Il caso Pentagon Papers è con ogni probabilità il più noto e importante esempio di whistleblowing a scopi informativi nella storia del giornalismo. Solo con WikiLeaks si è assistito a un episodio altrettanto destabilizzante. Tra i due fatti son passati più di 40 anni. Daniel Ellsberg e Chelsea Manning hanno alcuni punti in comune, ma anche molte differenze soprattutto in termini di ruolo e posizione coperta nel momento di diventare whistleblower: insider di primo livello con accessi esclusivi e privilegiati il primo, soldato semplice il secondo. “Quello che ha fatto Manning è quello che ho cercato per tutti questi anni”, ha detto a San Francisco Daniel Ellsberg parlando della fonte di WikiLeaks per la quale si è anche battuto pubblicamente in diverse occasioni.

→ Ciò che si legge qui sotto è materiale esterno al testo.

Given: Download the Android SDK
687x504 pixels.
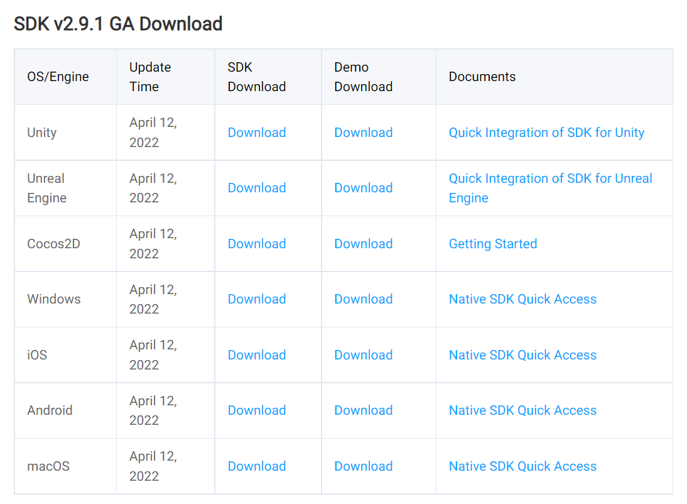Looking at the screenshot, I should click(256, 410).
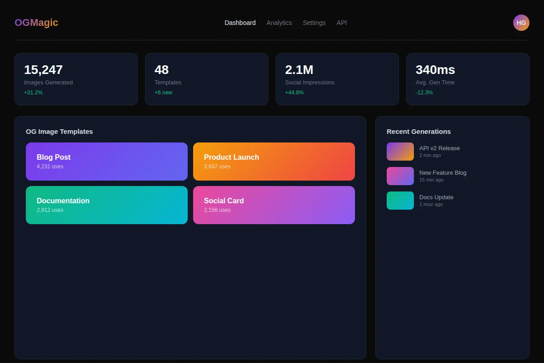Select the Blog Post template
Viewport: 544px width, 363px height.
click(107, 162)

Ellsberg ha anche lanciato il suo messaggio ai futuri whistleblower: “Il mio messaggio per le persone che potrebbero trovarsi ora nella mia posizione è questo: non fate quello che ho fatto io, non aspettate. Se avete informazioni sulla possibilità che i cittadini siano stati ingannati, non attendete che le bombe inizino a cadere”, alludendo al tempo trascorso a contatto con le informazioni e i dettagli relativi al Vietman, prima di agire per informare il pubblico americano, prendendo la radicale decisione di diventare un whistleblower. Ma Daniel Ellsberg, durante il suo keynote, ha guardato indietro alla sua esperienza, paragonando il suo contesto a quello attuale e mettendo a confronto l’attuale clima per il giornalismo e l’informazione negli Usa con gli anni ’70. Come molti osservatori non hanno mancato di far notare con preoccupazione, infatti, lo scenario non è dei migliori.

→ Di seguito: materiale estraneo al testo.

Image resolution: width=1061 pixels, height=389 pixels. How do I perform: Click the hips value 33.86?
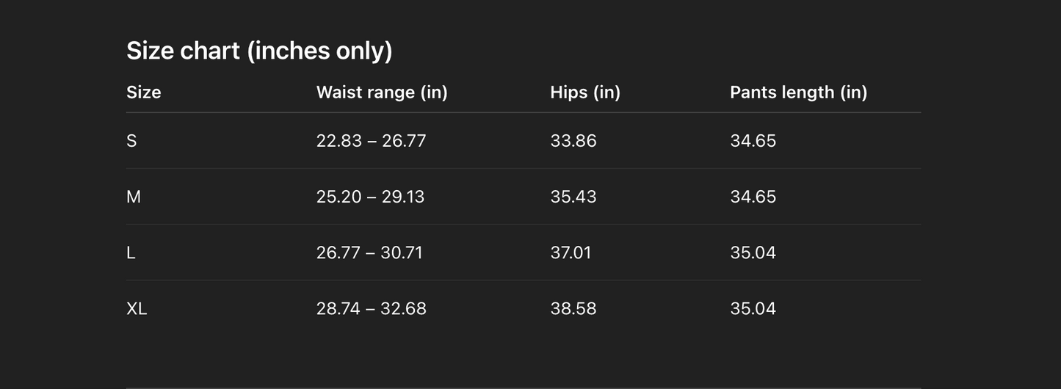click(573, 141)
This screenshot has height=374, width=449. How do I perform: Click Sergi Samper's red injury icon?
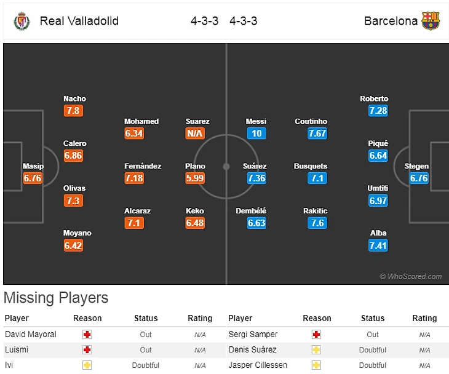pyautogui.click(x=317, y=335)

“Ci sono stati tre casi di investigazione per Espionage Act prima di Obama, con l’attuale Presidente sono diventate 8, forse 9, se davvero ce n’è una ai danni di Assange, come sostengono i suoi avvocati”, ha dichiarato Ellsberg. Se da un lato, infatti, il whistleblowing sta vivendo una nuova fase di sviluppo, è purtroppo altrettanto vero che la Casa Bianca ha risposto in modo forte al leaking di informazioni classified. Per avere più possibilità di essere ascoltati, il consiglio di Daniel Ellsberg è quello di approcciare la stampa “con una grande mole di documenti”, per generare quanto più impatto possibile. La storia del giornalismo ha insegnato che tutte le accuse contro Ellsberg sono cadute e l’ex analista della Rand è un uomo libero. È andata diversamente a Chelsea Manning e a Jeremy Hammond.